While speaking with CryptoPotato, Rush said the traditional ticketing industry is plagued by several problems for decades, from scalpers ripping off honest fans out of thousands of dollars for Super Bowl tickets to scammers selling fraudulent tickets at the recent 2023 NBA finals. The number of physical ticket fraud cases, too, is growing at an alarming rate. Rush believes NFT ticketing can address this.
“Since NFTs are verifiably unique and their veracity can be easily confirmed on-chain, counterfeiting them is simply impossible in the traditional sense. As for scalping, while profit-seekers can sell NFT tickets on secondary markets at inflated prices, these tokens can also be programmed to incur fees or royalties.
This means organizers can at least get a cut of every secondary sale, unlike traditional ticketing, where scalpers are the only ones to profit from resales.”
NFT Tickets Not Designed as Speculative Asset
NFTs are volatile. There’s always a possibility of a drastic fall in an NFT ticket’s value just before the event. But Rush explains that NFT-based tickets are not designed to be a speculative asset and are not dictated by the market but by the event organizers themselves.
“As such, it is important to differentiate between NFTs as a speculative asset – where an NFT is connected to a speculatively valued piece of art, for example – and NFTs used as a digital representation of goods.
When it comes to ticketing, NFTs can be used as proof of provenance for cryptographically verifiable access to certain events, so they do not inherently hold value unless tied to something valuable.”

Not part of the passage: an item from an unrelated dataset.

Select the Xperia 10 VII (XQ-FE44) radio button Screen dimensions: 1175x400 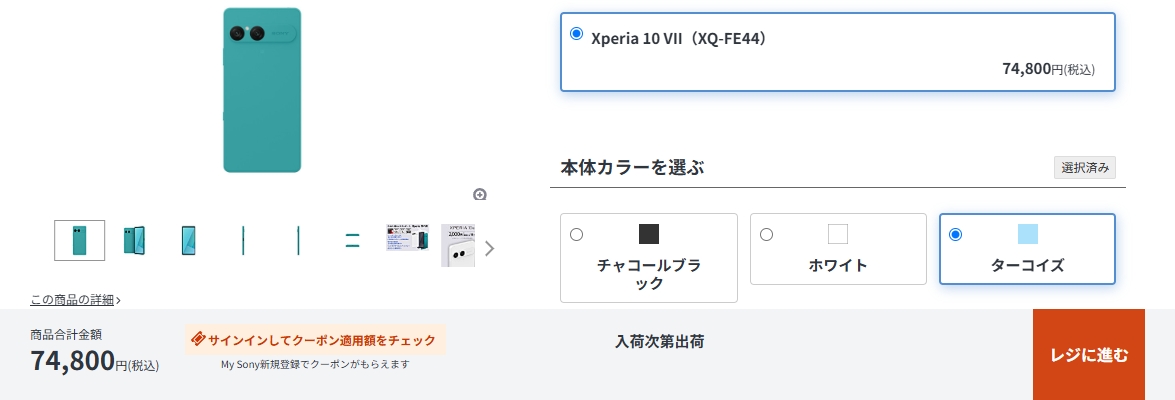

The exec further added that the only way NFT tickets’ prices could fluctuate independently is on secondary markets, in which case a seller could set a price ceiling on one, for instance.
This will let the smart contract prevent that NFT ticket from being resold for a higher amount, thereby discouraging ticket scalping and “ensuring that the most deserving fans can access affordable tickets, even if they are being resold on the secondary market.”
Addressing Bottlenecks and Steering Clear of Scams
NFT tickets are still an underdog but have their fair share of bottlenecks that need addressing. Limited accessibility is a major hindrance to their adoption due to their very technical nature. High gas fees associated with buying and selling are yet another factor. But both of these issues can be solved on the technical level, Rush said in a statement.
The ex-Alibaba executive added that scams concerning NFT-based tickets are very few. But one such is to create similarly named “lookalike” tokens and try to sell them as the “real thing.”
It’s still quite easy to avoid this type of fraud, Rush added, which can be done by simply verifying who issued the tokens in question. Smaller/suspicious marketplaces should also be avoided as an added security step. He also encouraged individuals to always purchase NFTs tickets directly from the issuer.
Rush highlighted the need to exercise vigilance in their responsibility to facilitate secure user interactions within this nascent technology. Phishing scams, for one, have been exemplified in the NFT space. The exec added,
“Issuers can advise users to never click on suspicious links, attachments, or pop-ups and always verify URL domain names, email addresses, and social media handles to ensure authenticity.”
No Reason for Regulatory Threat
The NFT market may have hit the summer slumber, but the post-pandemic shakeup that spurred an explosion has prompted regulators to point out an array of potential risks that still looms large, encompassing concerns over consumer fraud, money laundering, and the evasion of sanctions.
Rush, who is currently serving as the CEO and co-founder of Redeem, believes there shouldn’t be a regulatory pushback.
He explained that since NFT tickets “do not hold any intrinsic value by themselves but rather serve as proof of ownership for other physical commodities, such as access rights, they can’t be considered financial assets, so there is no reason for financial regulators to get involved or push against them.”